Proposal: Create a shutdown button. Give the AI a utility function that is based on whether or not the button has been pressed. Before the shutdown button is pressed, the AI receives more reward from performing actions than from being shut down. After pressing the shutdown button, the AI receives more reward from being shut down.

Problem: A superintelligent AI could realize that this button exists. Then, it may have an incentive to press the button or convince operators to press the button.

Proposal 2

Proposal: Build a second AI system (AI2) to monitor the superintelligent system (AI1). Train AI2 to shut down AI1 whenever AI1 anything undesirable.

Problem: We might be unable to shut down AI2, and this could be dangerous. Since AI1 is highly capable, AI2 may also need to be highly capable (such that it can detect e.g. deceptive behavior by AI1). What happens if AI2 starts to do dangerous or harmful things? Recall that the reason we want the ability to shutdown AI1 is that we might not know how to program AI1 perfectly on the first try. The same problem applies to AI2: if we make a mistake in how we program AI2, we might be unable to shut it off.

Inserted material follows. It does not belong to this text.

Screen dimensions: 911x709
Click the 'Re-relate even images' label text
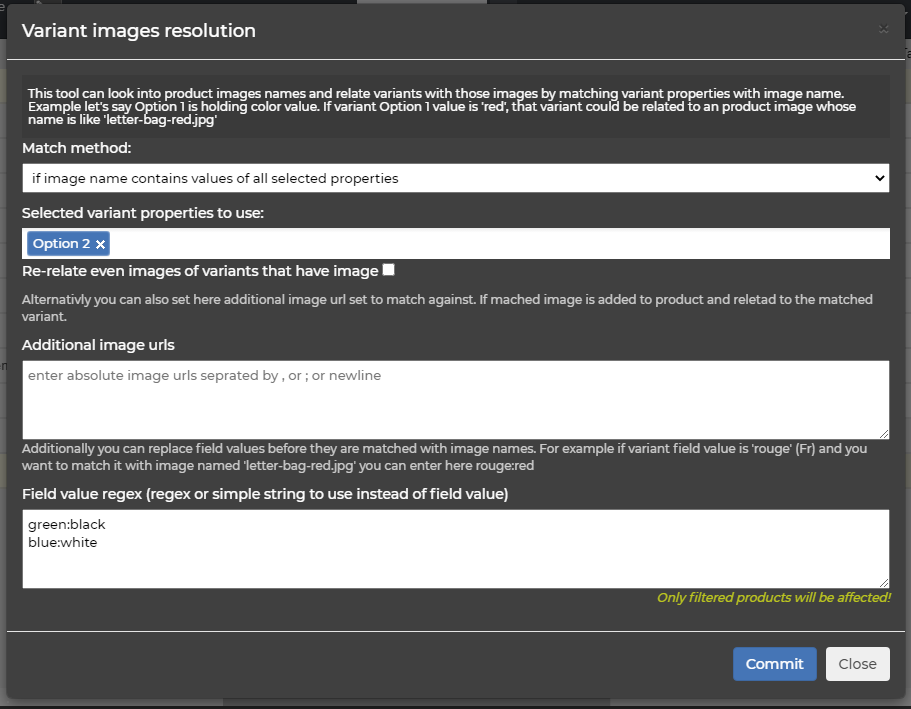pos(200,271)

Note that we don’t think proposals of this nature are worth discarding entirely, and we encourage you to think about solutions in this genre. However, your submission should provide details about how you will address the problem stated above.

Proposal 3

Proposal: Create a shutdown button. Give the AI a utility function such that the maximum reward possible if the button is pressed is equal to the maximum reward possible if the button is not pressed. Thus, the AI does not have an incentive to press the button (because the maximum reward if the button is pressed is equal to the maximum reward if the button is not pressed).

Problem: Proposals in this category fall under the topic of utility indifference. See this post for specific details about utility indifference and why existing proposals fail.

Proposal 4

Proposal: Reward your agent every time it acts corrigibly.

Problem: The agent could learn to deceive you.

Related Problem: It may seem like it has learned the goal of obeying commands, but this goal might not generalize out-of-distribution.